La bonne nouvelle, encore une fois : un argument économique clair. J’étais à Winnipeg, au Manitoba, pour une séance de réflexion du Cabinet, et j’ai visité New Flyer – nous avons une formidable occasion de collaborer avec New Flyer.

Ainsi que Novabus, un autre leader sur le marché de la technologie des autobus électriques.

Notre engagement est que d’ici 2023, tous les nouveaux fonds pour le transport en commun viseront des options zéro émission.

Une autre histoire – j’adore les histoires. Je me suis rendue à Summerside, une ville de 15 000 habitants de l’Île-du-Prince-Édouard. Ses dirigeants viennent de réimaginer la façon d’assurer l’approvisionnement en énergie de leur ville. Avec l’aide du gouvernement, de la province et du secteur privé, la Ville va construire sa propre exploitation d’énergie solaire et ses propres installations de stockage.

La Ville fait équipe avec Samsung pour créer un réseau plus intelligent et plus efficace.

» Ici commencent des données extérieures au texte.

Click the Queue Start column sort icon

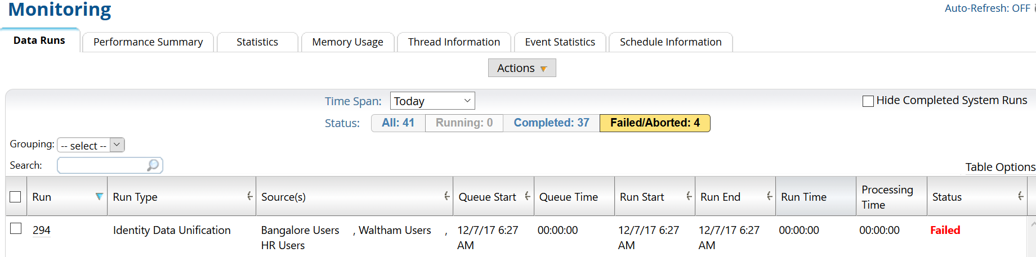pos(527,196)

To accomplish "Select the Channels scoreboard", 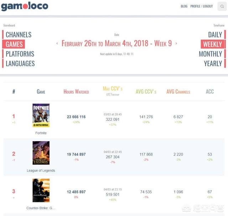I will click(x=19, y=35).

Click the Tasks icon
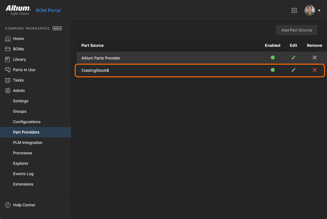(8, 80)
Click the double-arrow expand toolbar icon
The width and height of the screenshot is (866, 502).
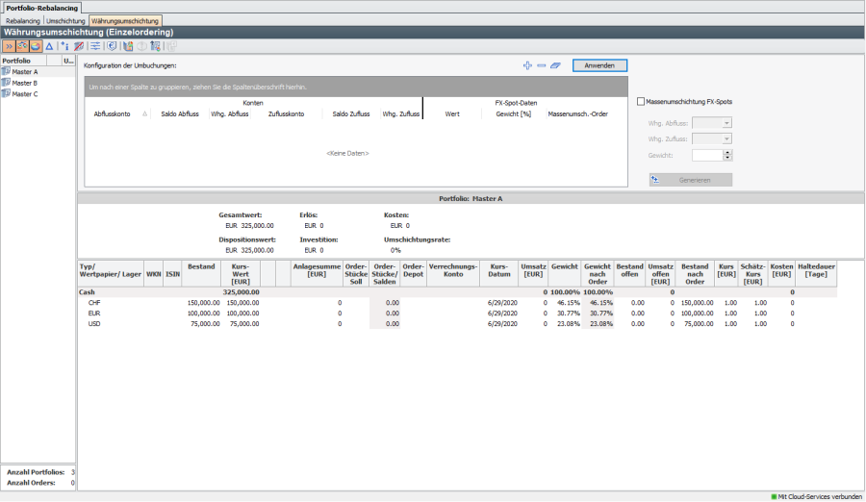(x=8, y=45)
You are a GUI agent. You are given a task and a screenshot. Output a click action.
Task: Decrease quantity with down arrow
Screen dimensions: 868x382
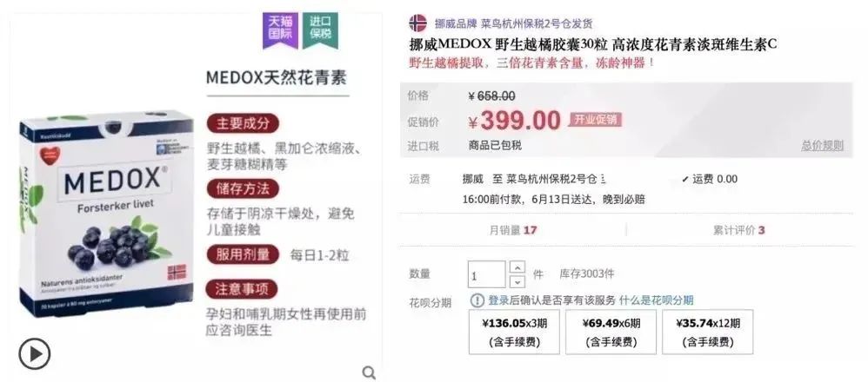517,282
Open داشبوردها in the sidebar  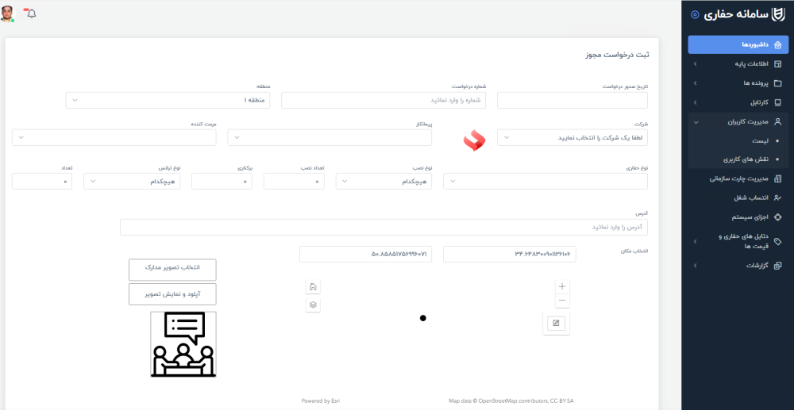click(x=738, y=44)
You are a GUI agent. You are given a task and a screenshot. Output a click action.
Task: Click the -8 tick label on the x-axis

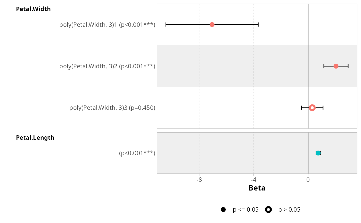click(x=199, y=179)
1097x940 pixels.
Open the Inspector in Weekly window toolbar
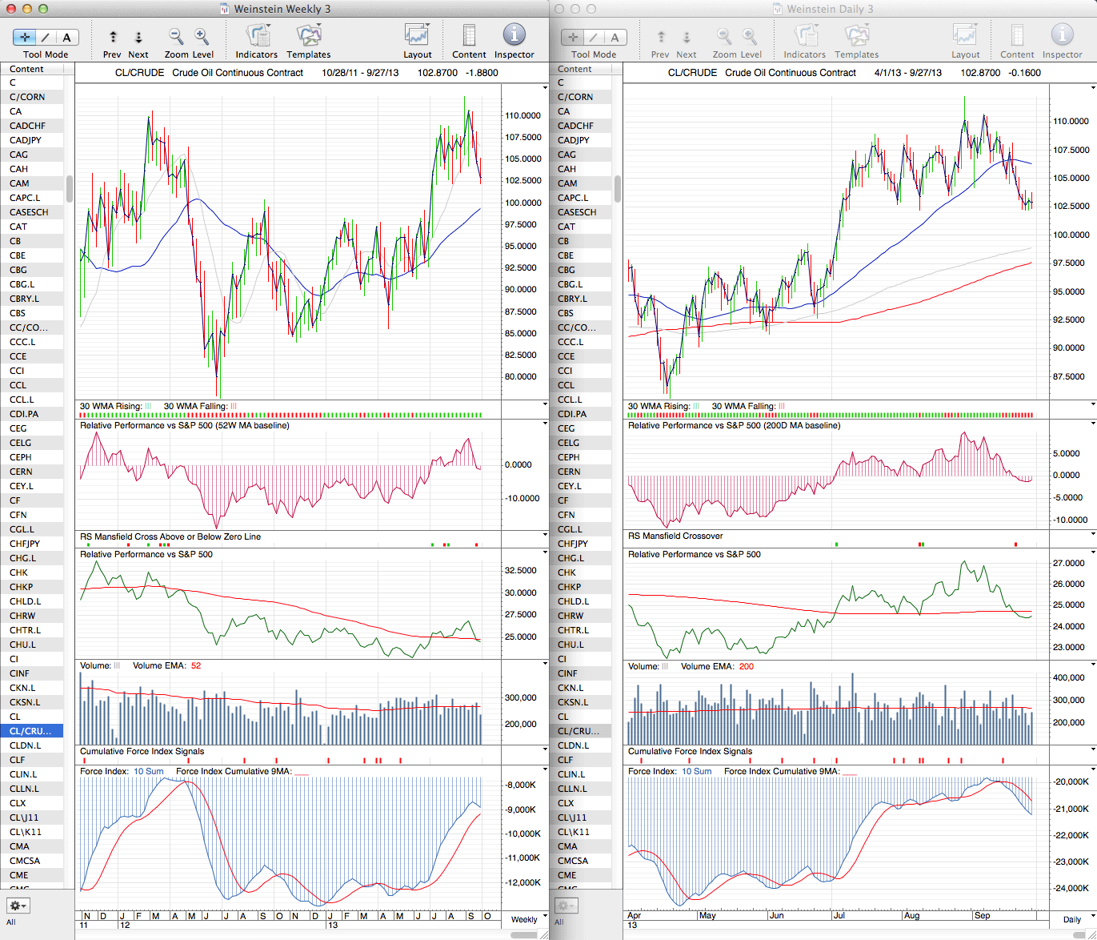pyautogui.click(x=514, y=37)
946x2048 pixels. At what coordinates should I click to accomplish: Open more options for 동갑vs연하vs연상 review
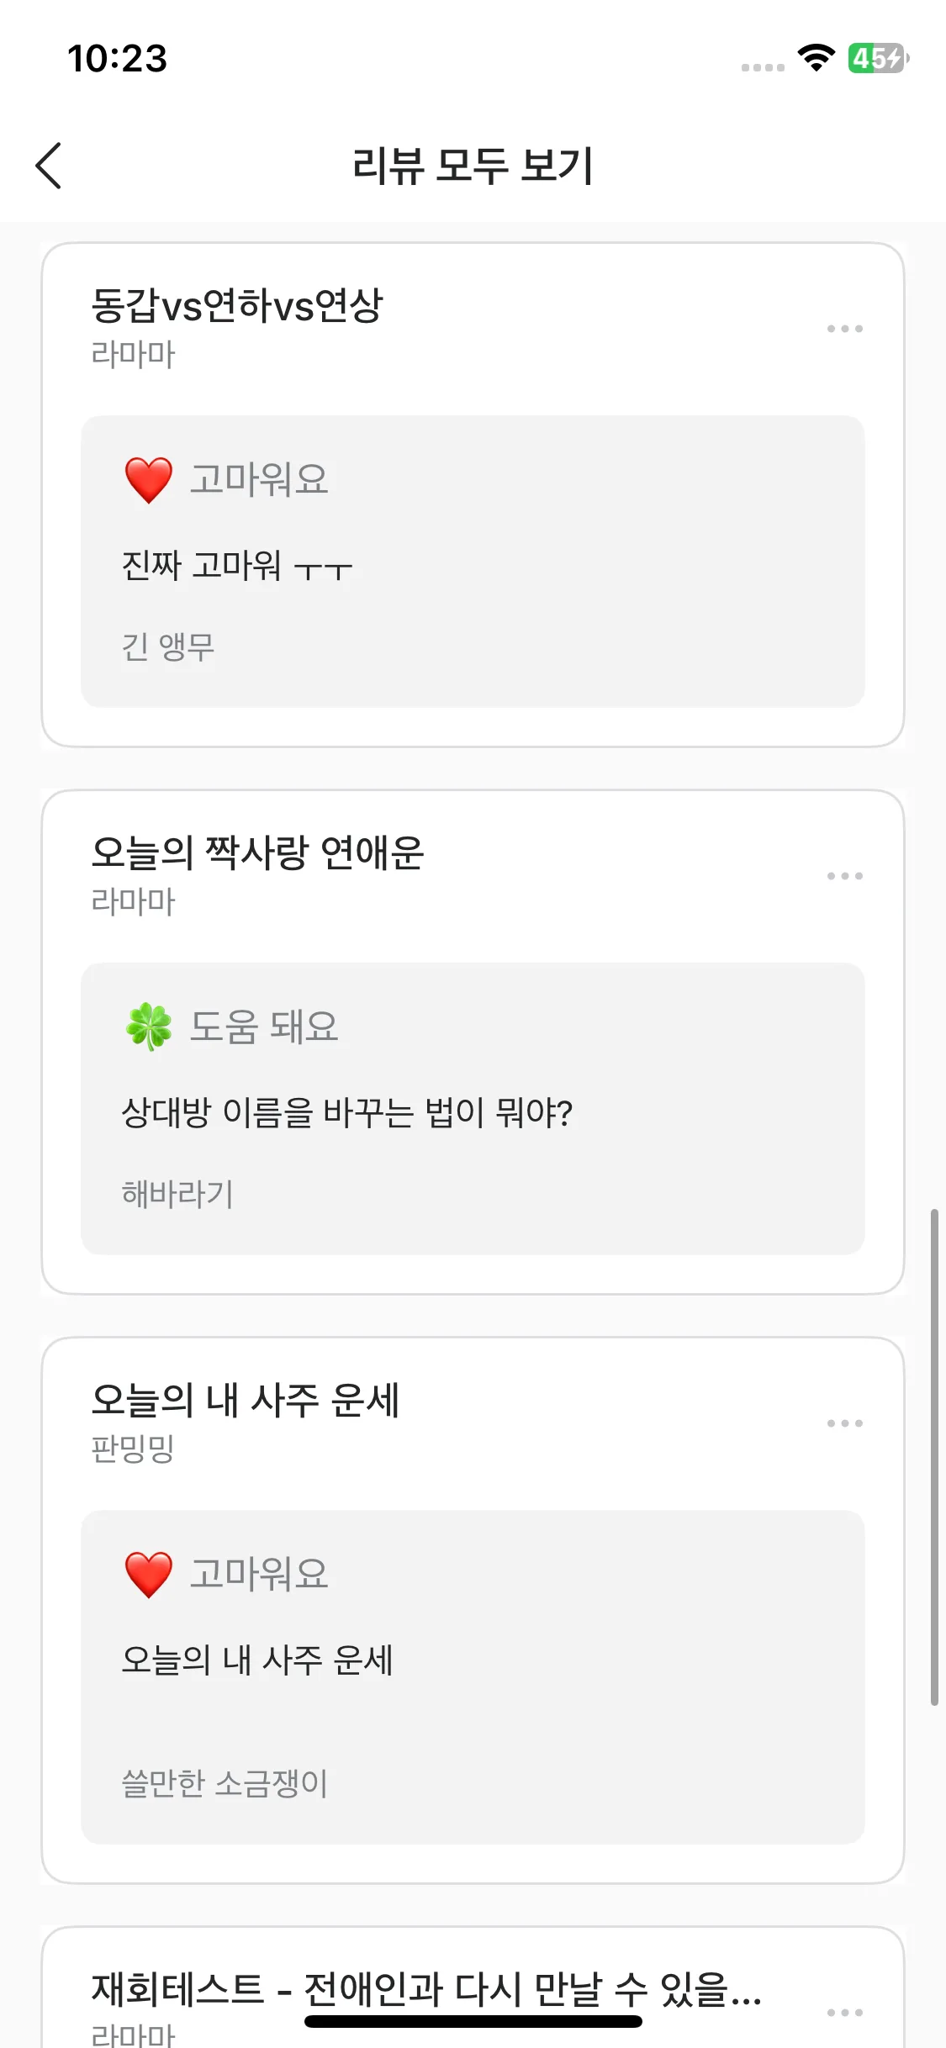click(844, 329)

Elle réalise des économies, crée des emplois et montre que de tels projets ne sont pas réservés aux grandes villes; tous peuvent y participer. La Ville répondra aux deux tiers de ses besoins en électricité grâce à l’énergie renouvelable, et elle réduira les émissions de carbone de 21 000 tonnes par année.

C’est un exemple de la façon dont nous pouvons améliorer la qualité de vie, transformer des collectivités et créer des emplois. Et pour ce qui est des risques – je n’ai pas besoin de vous en parler, vous vivez en Colombie-Britannique, vous les voyez – qu’il s’agisse d’inondations, de feux de forêt ou d’érosion des côtes, le défi est énorme.  

N’oublions pas que d’après le Forum économique mondial, le changement climatique est le risque le plus important, et que six des principaux risques cernés par les chefs d’entreprises sont liés à l’environnement et au changement climatique.

Mark Carney vient de parler de l’immense possibilité économique qui s’offre à nous. Et c’est de cela que dont nous devons vraiment discuter. Nous devons laisser de côté nos querelles, et nous concentrer sur ce que l’avenir nous réserve et sur la façon de veiller à aller dans la bonne direction. Comment réunir les bons intervenants et comment nous assurer de disposer des fonds nécessaires, parce que les coûts pour réussir sont très élevés.

Le gouvernement ne peut certainement pas y arriver seul, et nous avons des partenaires motivés. Je pense que nous devons modifier notre façon d’envisager les modèles de financement. Nous devons changer et examiner cette immense possibilité économique. Nous devons élargir notre perspective. Je pense que le Canada peut être un véritable modèle pour le monde entier à cet égard. C’est pour cette raison que je suis extrêmement heureuse d’occuper mes nouvelles fonctions de ministre de l’Infrastructure et des Collectivités, pour contribuer au succès du Canada. Pour moi, « Quand le Canada bâtit, le Canada grandit », et c’est exactement ce que nous allons faire! Merci.